While the format felt fairly intuitive to me, and it’s not hard to write, it is quite persnickety about whitespace. This makes using some plugin, like the Red Hat YAML extension for VS Code, important to help you prevent mistakes. Even as easy as the format can be to read and understand, it’s also easy to make mistakes with the whitespace as you indent and try to add subkeys.
I was watching an AWS talk, and there was an interesting note about using YAML for control planes and being sure that you have some sort of checksum if you do. Why? Because you aren’t sure if you have the entire file. A YAML file could be truncated in any file transfer, and it would still appear to be valid. Hearing that made me realize that those annoying closure tags in XML and JSON might have some value.

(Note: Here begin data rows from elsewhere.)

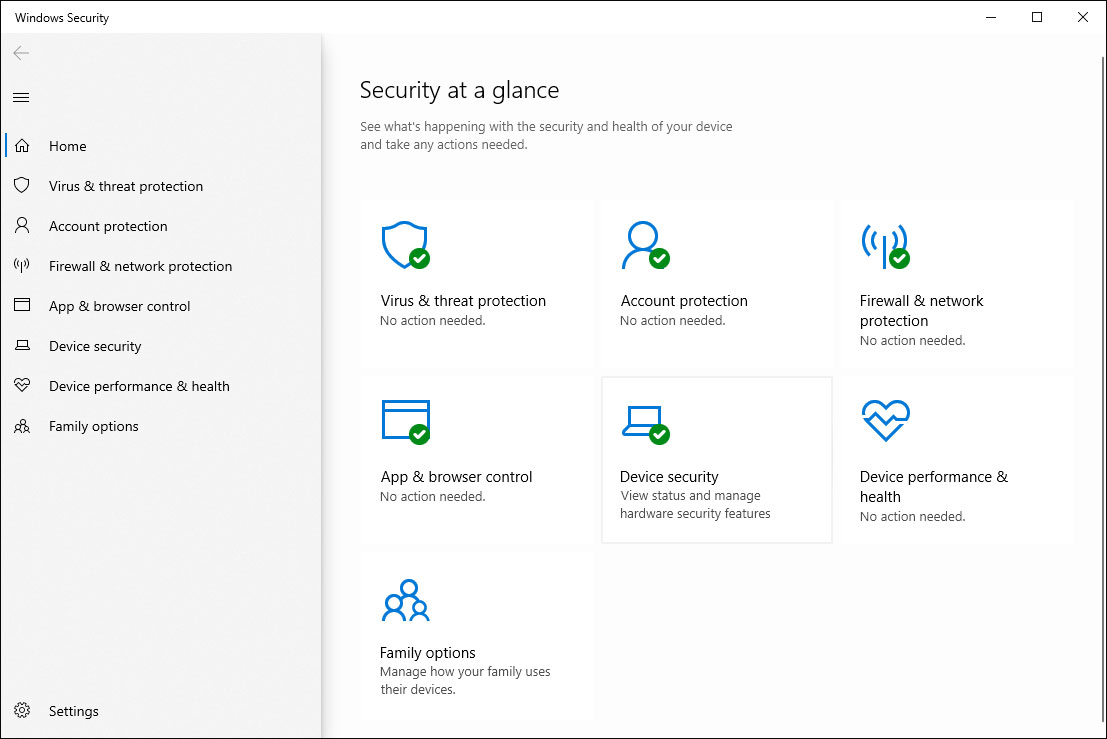Click the Device security laptop tile icon
This screenshot has height=739, width=1107.
point(643,422)
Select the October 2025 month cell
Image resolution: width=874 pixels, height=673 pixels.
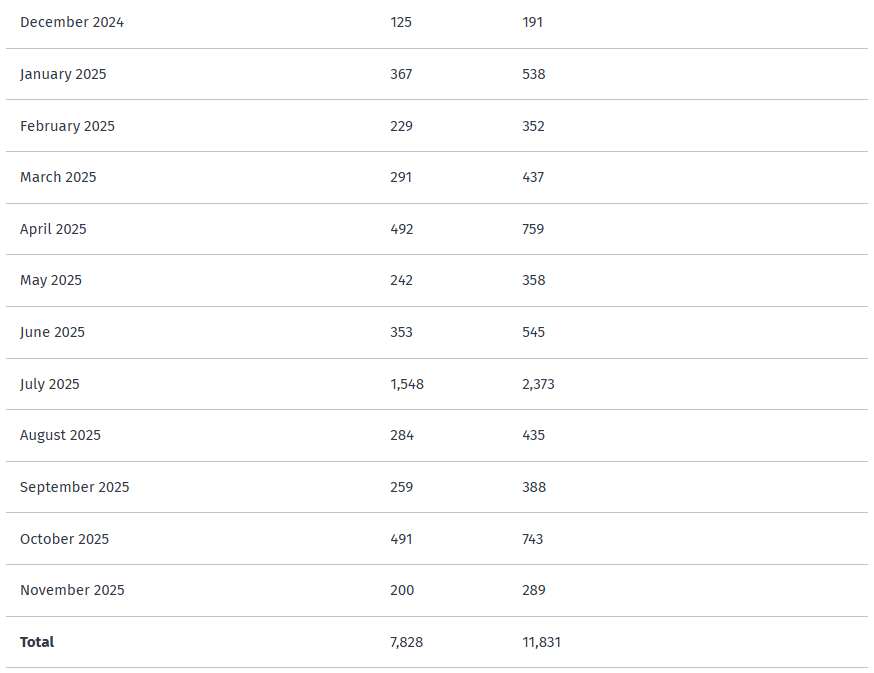click(65, 539)
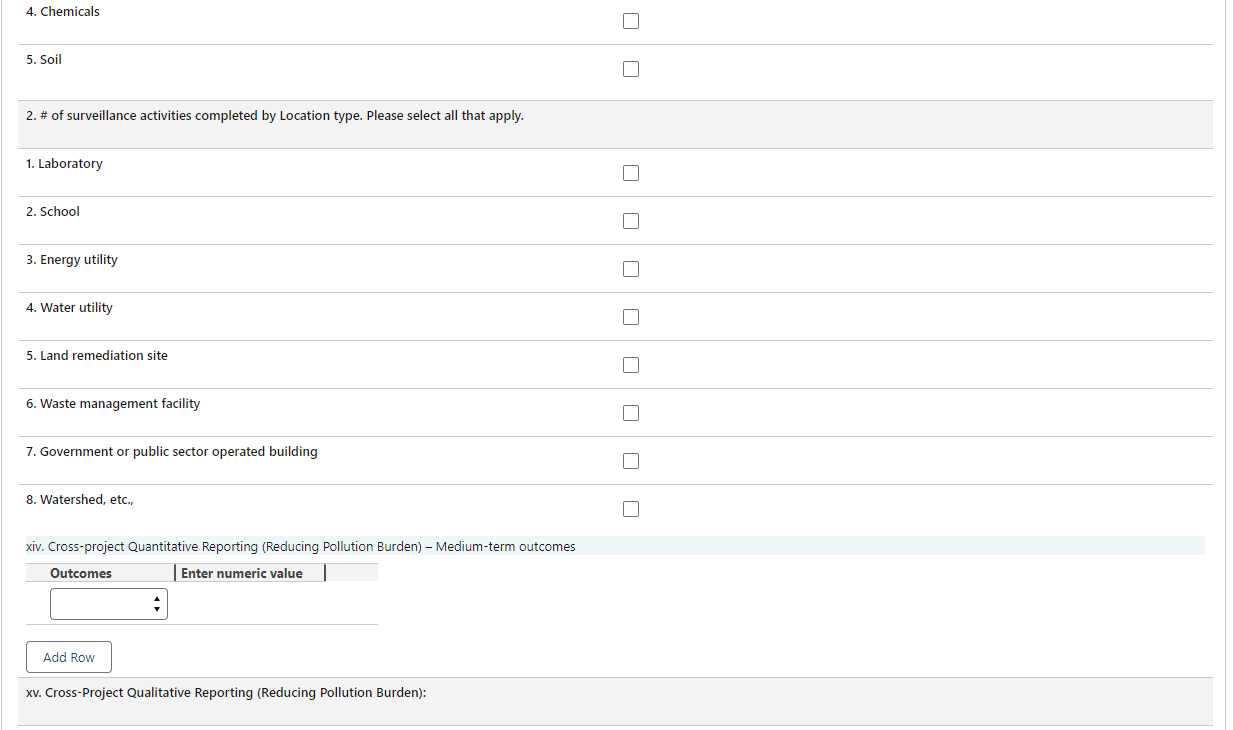The height and width of the screenshot is (730, 1233).
Task: Click the Outcomes column header
Action: 81,573
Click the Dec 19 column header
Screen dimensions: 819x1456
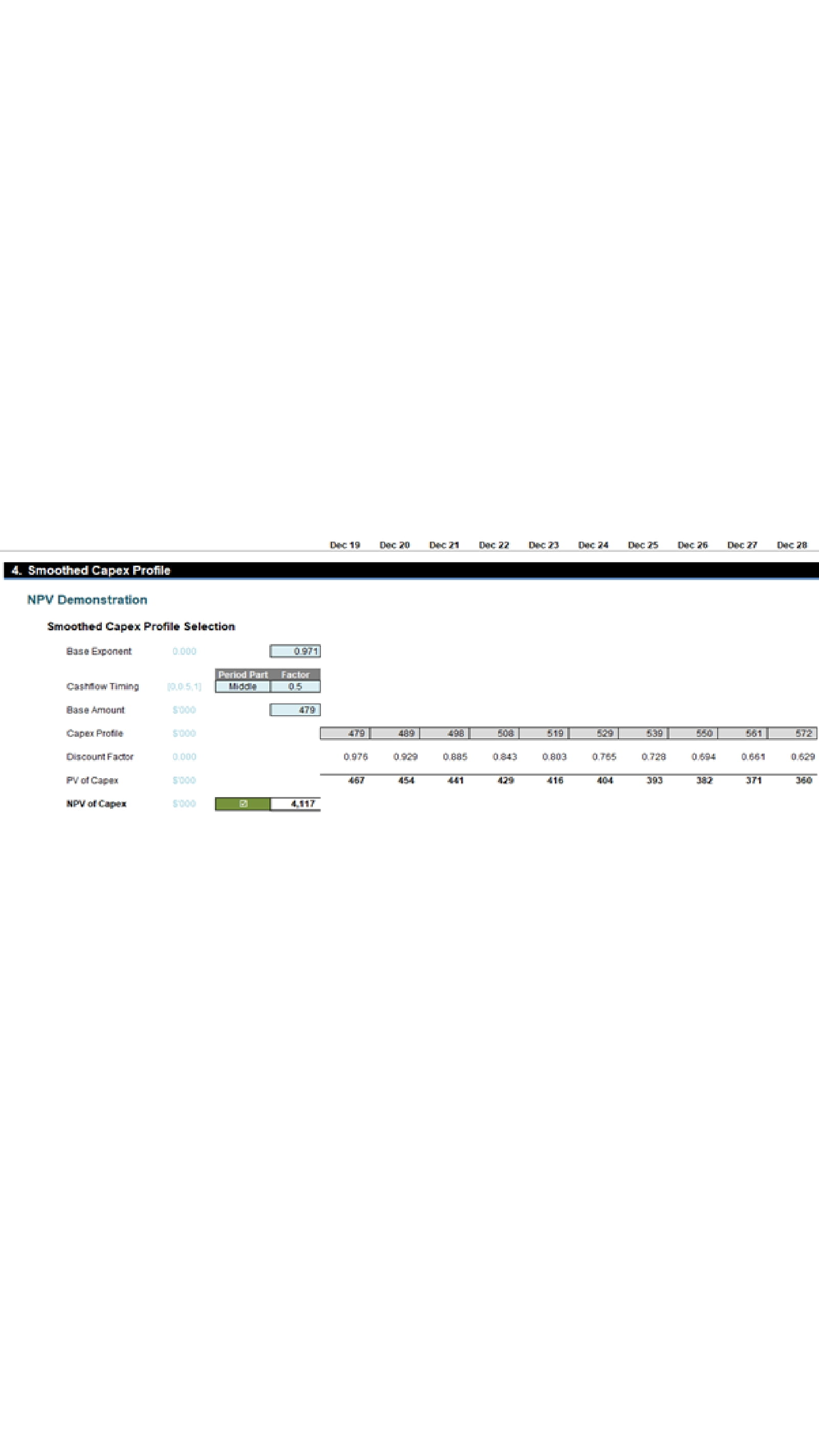point(345,545)
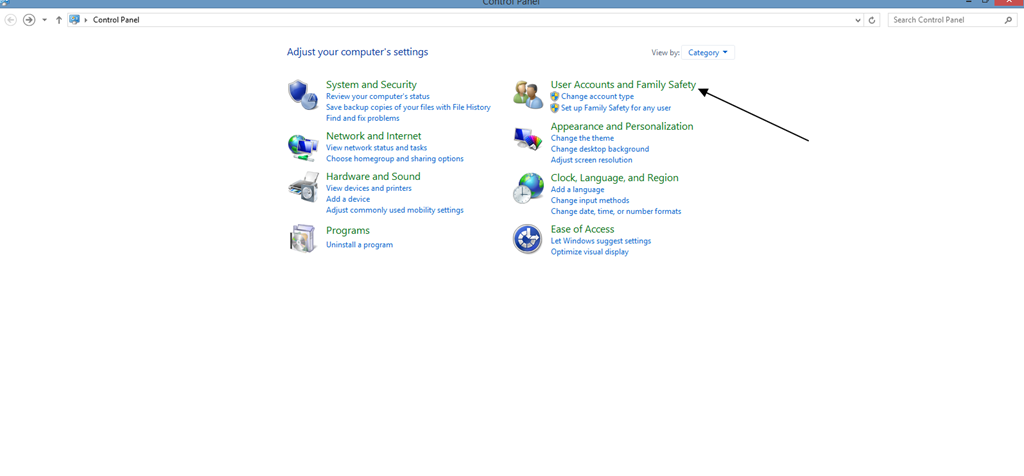The height and width of the screenshot is (476, 1024).
Task: Click the User Accounts people icon
Action: (x=528, y=95)
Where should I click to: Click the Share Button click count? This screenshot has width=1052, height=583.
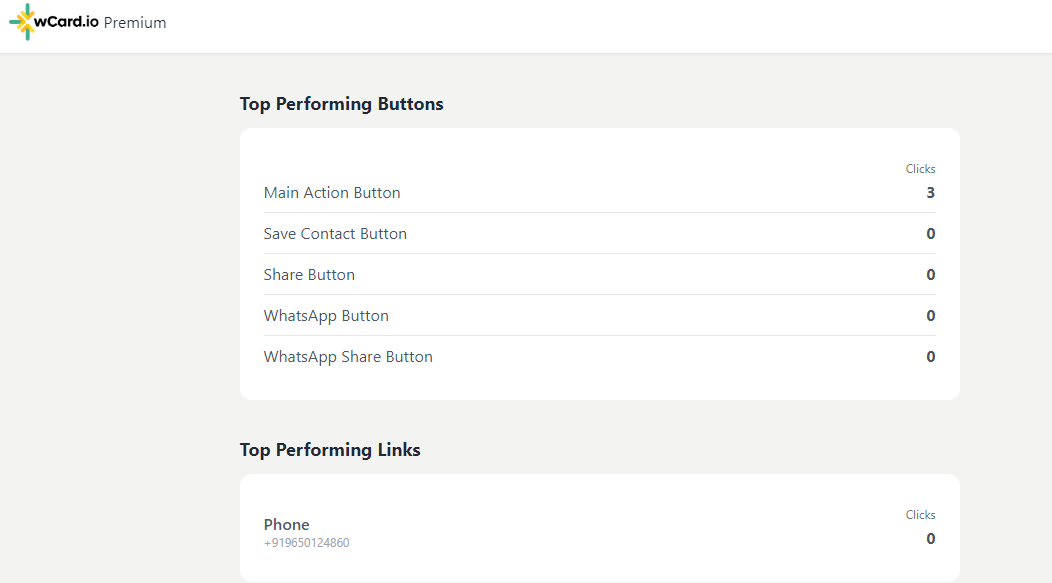click(931, 274)
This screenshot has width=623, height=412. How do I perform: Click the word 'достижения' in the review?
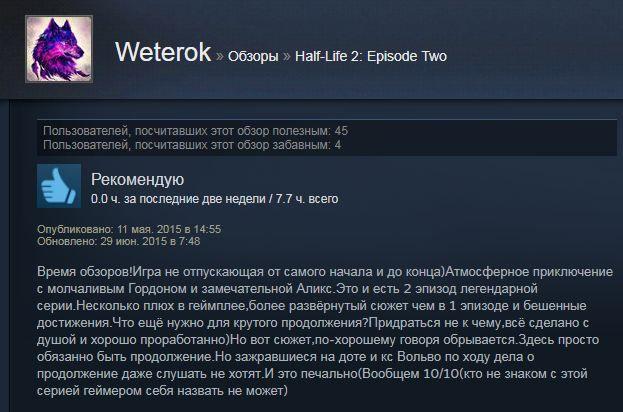pos(73,323)
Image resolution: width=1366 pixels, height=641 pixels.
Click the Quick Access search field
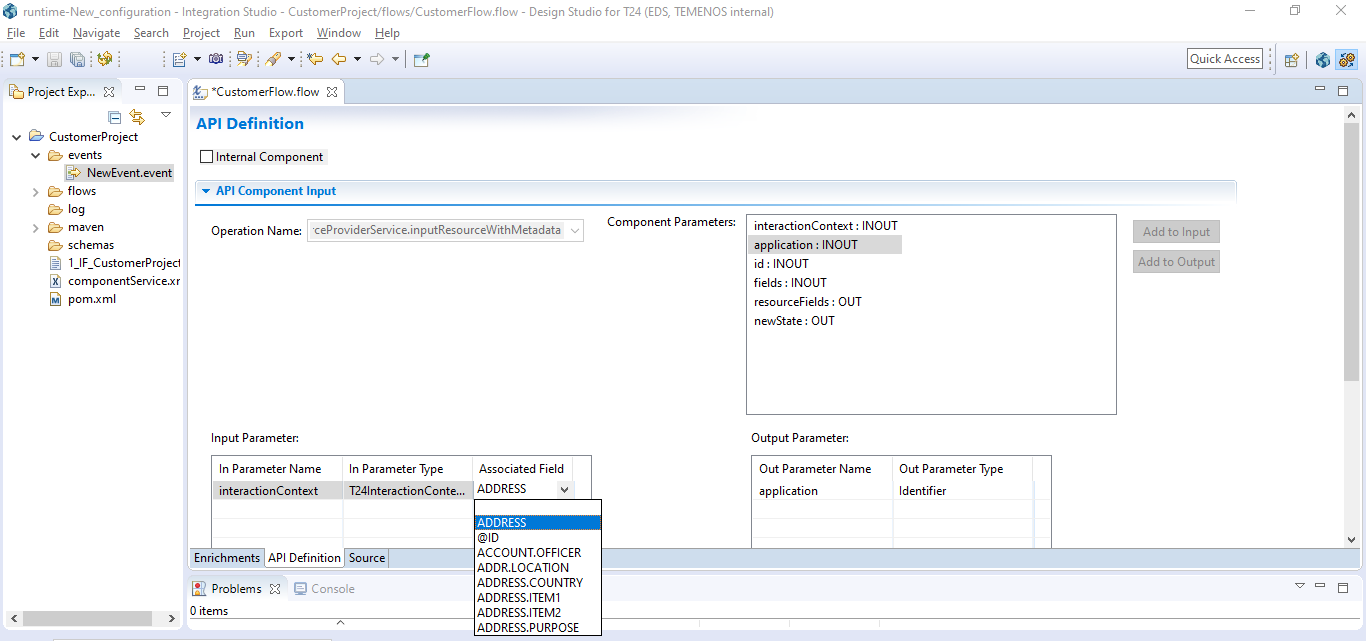(x=1224, y=59)
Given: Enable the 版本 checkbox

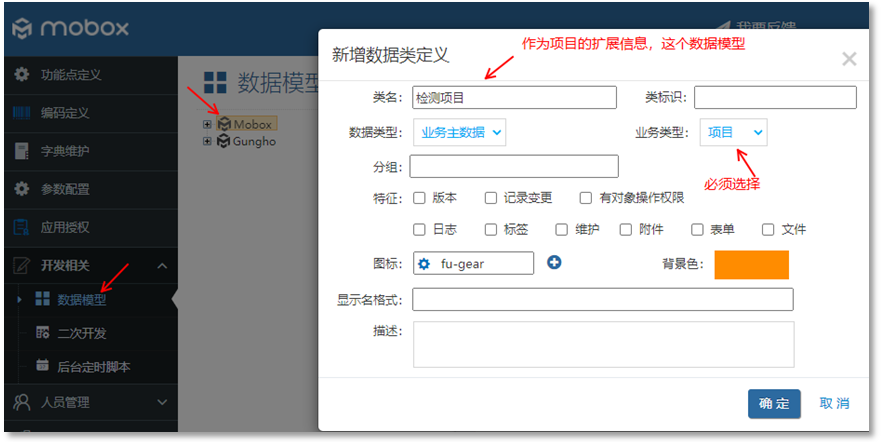Looking at the screenshot, I should (420, 198).
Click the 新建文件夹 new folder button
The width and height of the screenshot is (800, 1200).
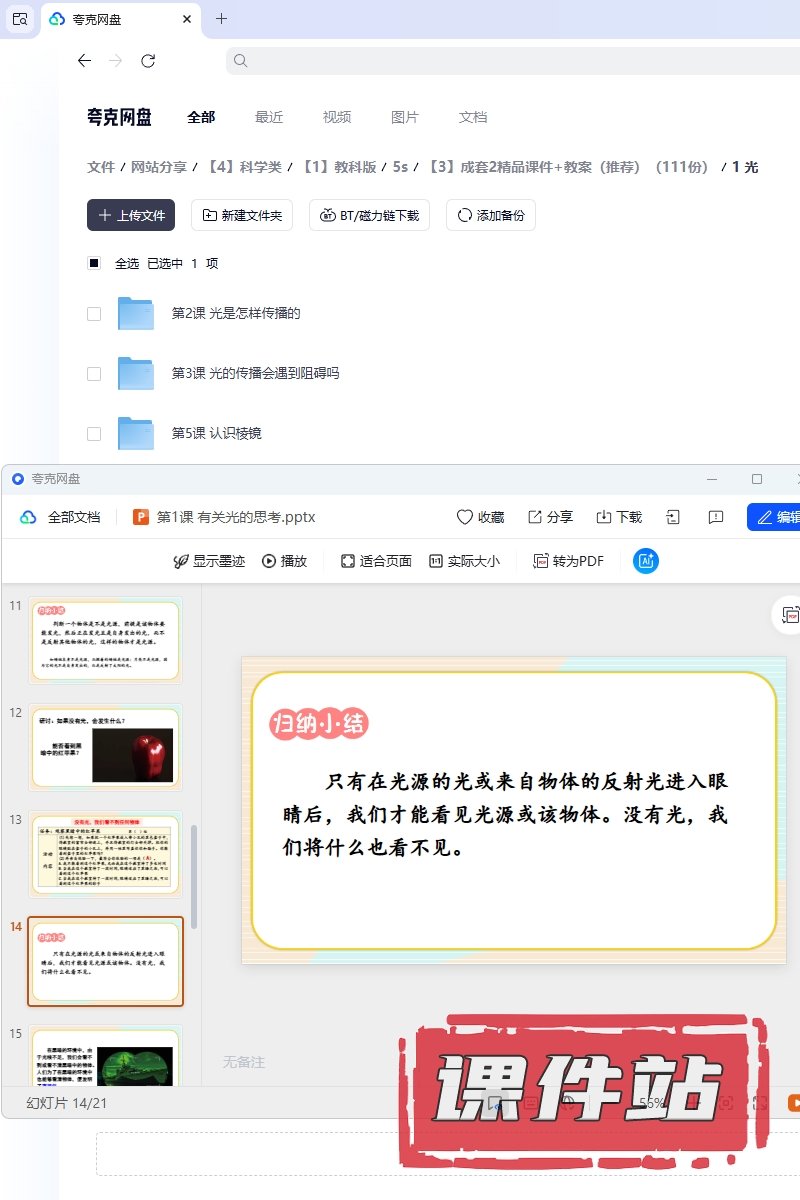pos(242,215)
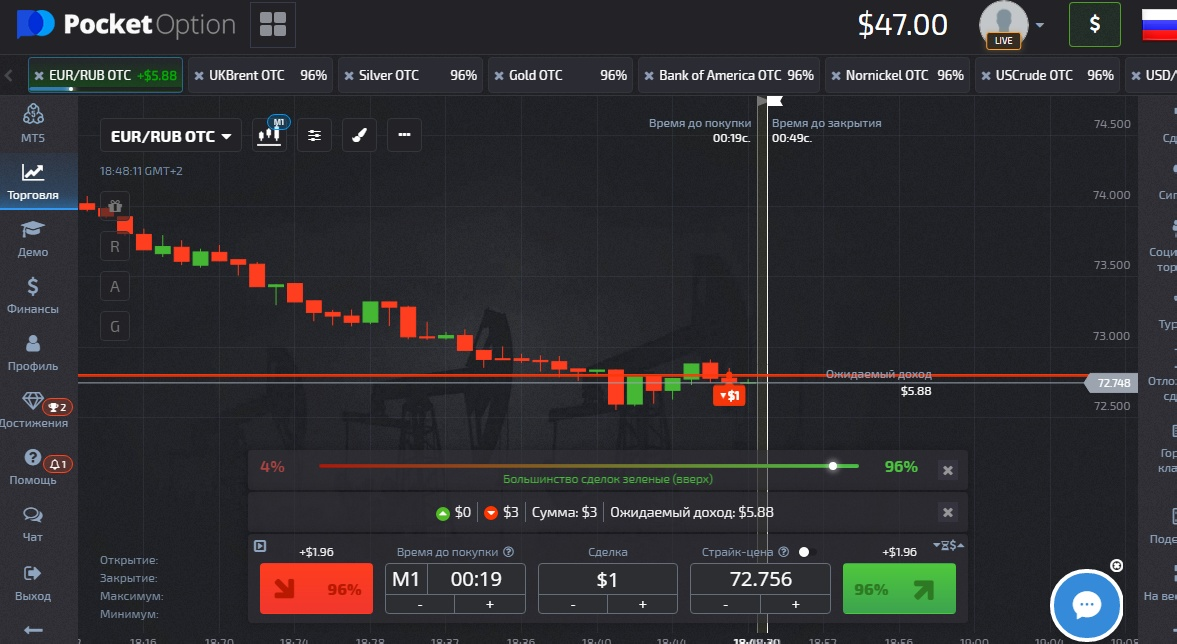Screen dimensions: 1177x644
Task: Select the drawing brush tool
Action: [x=360, y=135]
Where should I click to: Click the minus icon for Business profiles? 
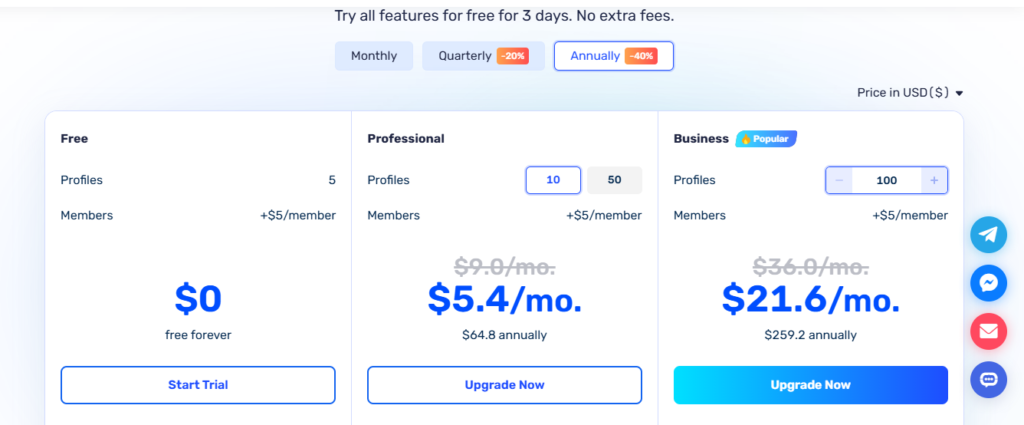839,180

Those of you that work with YAML, how are you sure you got the entire file? Is there something you’d program in? Do you checksum the file and pass that along? Do you include a required, closing key:value tag of some sort? I don’t, but I might think about doing so in any place where an invalid or incomplete file might cause me problems. This certainly seems like something you’d want in a control file, like one used for Kubernetes.
In most cases, we assume if we can read a file, then we have the complete file. I don’t know of many customers that require some sort of checksum or validation for a file. Certainly, if a CSV or TSV was missing rows, the file might still appear valid to an import process. XML and JSON should have a closing tag or character, so we’d hope we could catch this, but maybe not.
Moving around data through files, especially data used to drive processes, should include some error handling. That would mean that we have some way to detect if part of our file is missing. There are ways, but it seems that in many cases we’ve gotten lazy about implementing them in file transfers. Certainly, I don’t see people adding a checksum to their YAML files, which seems like something that we’d want to require.